Ce n’est plus l’hiver.

Ce n’est plus l’été.

Ce n’est plus le Nord.

Ce n’est plus le Sud.

La vie sphérique, enfin.

 

Ma vie d’avant semble si loin.

Cette vie où je fus journaliste, exilé,

ouvrier, et même écrivain.

Et où j’ai rencontré tant de gens

pour qui je ne suis plus aujourd’hui

qu’une silhouette en train de s’effacer.

 

De modestes maisons dispersées dans le paysage.

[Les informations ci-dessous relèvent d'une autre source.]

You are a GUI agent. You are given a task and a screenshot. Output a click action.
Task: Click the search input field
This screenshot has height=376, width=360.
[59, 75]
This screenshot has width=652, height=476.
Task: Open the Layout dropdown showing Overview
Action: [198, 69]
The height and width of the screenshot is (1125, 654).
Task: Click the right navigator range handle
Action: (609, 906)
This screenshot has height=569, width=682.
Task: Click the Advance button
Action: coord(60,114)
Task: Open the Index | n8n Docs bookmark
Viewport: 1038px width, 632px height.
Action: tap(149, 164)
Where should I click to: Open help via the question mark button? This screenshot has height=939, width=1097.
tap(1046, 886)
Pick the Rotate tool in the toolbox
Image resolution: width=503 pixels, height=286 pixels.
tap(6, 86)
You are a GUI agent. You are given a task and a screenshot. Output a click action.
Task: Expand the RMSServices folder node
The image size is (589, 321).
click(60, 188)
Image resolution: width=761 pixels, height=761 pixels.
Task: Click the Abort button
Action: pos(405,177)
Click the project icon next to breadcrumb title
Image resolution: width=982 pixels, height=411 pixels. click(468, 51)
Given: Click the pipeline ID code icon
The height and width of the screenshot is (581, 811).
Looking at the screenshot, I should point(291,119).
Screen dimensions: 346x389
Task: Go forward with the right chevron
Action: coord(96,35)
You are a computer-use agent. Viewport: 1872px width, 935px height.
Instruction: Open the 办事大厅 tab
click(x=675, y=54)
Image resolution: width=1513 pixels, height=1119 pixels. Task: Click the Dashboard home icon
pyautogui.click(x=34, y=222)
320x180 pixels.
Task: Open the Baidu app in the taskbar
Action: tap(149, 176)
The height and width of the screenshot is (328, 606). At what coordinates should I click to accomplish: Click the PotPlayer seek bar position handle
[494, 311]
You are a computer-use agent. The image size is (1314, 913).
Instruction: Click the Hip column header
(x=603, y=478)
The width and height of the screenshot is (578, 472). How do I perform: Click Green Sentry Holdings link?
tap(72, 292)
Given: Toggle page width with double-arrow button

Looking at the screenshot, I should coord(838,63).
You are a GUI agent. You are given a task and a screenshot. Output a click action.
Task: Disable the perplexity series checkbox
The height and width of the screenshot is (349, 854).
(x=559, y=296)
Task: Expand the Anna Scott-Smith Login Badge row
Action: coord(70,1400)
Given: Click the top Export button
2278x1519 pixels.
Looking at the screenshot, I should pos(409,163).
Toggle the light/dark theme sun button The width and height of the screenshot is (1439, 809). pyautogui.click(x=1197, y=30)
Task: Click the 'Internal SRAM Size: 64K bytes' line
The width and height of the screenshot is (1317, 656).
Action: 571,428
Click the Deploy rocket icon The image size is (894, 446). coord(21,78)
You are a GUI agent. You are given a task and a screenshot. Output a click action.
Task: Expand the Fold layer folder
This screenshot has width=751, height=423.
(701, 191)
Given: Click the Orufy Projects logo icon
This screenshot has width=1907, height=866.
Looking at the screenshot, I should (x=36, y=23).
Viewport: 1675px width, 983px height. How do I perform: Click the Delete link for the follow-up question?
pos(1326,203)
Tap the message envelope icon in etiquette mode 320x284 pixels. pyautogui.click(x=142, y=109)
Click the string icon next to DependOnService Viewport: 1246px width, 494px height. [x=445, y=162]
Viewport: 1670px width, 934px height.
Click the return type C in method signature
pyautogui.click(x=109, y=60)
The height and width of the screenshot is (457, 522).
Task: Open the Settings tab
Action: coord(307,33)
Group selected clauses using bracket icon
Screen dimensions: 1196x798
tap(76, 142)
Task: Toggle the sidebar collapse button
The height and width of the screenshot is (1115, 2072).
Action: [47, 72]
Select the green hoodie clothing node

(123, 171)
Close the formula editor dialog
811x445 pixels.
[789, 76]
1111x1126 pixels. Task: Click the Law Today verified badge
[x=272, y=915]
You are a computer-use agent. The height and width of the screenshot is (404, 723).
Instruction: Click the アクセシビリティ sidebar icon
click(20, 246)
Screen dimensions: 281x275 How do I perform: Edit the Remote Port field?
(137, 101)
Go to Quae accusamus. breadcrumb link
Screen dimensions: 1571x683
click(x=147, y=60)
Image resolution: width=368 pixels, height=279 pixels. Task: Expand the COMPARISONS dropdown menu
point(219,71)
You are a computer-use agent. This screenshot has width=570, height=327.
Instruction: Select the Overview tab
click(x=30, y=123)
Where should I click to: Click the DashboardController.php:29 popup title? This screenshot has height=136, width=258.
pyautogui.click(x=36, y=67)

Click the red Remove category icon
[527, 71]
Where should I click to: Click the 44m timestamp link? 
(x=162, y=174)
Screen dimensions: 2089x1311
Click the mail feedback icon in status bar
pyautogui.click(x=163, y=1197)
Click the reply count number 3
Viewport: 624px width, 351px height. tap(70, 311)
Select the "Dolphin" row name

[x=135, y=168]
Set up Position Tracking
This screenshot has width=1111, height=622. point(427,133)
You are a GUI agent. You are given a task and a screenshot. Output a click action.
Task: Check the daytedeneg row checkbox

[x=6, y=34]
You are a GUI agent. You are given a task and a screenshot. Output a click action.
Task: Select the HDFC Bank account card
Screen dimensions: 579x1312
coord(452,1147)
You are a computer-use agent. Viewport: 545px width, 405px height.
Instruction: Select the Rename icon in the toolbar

Rien ici pour rappeler le génocide indien

si savamment orchestré par l’Espagnol.

La main sur sa croix d’Alcantara

Nicolas de Ovando donna le signal d’un massacre

que la mémoire arawak se refuse à oublier.

 

Une main douce

sur mon front apaise la fièvre.

Je somnole entre aube et crépuscule.

Et dors le reste du temps.

 

Bercé par la musique

du vieux vent caraïbe

je regarde la poule noire

déterrer un ver de terre

qui s’agite dans son bec.

Je me vois ainsi dans la gueule du temps.

 

On me vit aussi sourire

dans mon sommeil.

Comme l’enfant que je fus

du temps heureux de ma grand-mère.

Un temps enfin revenu.

C’est la fin du voyage.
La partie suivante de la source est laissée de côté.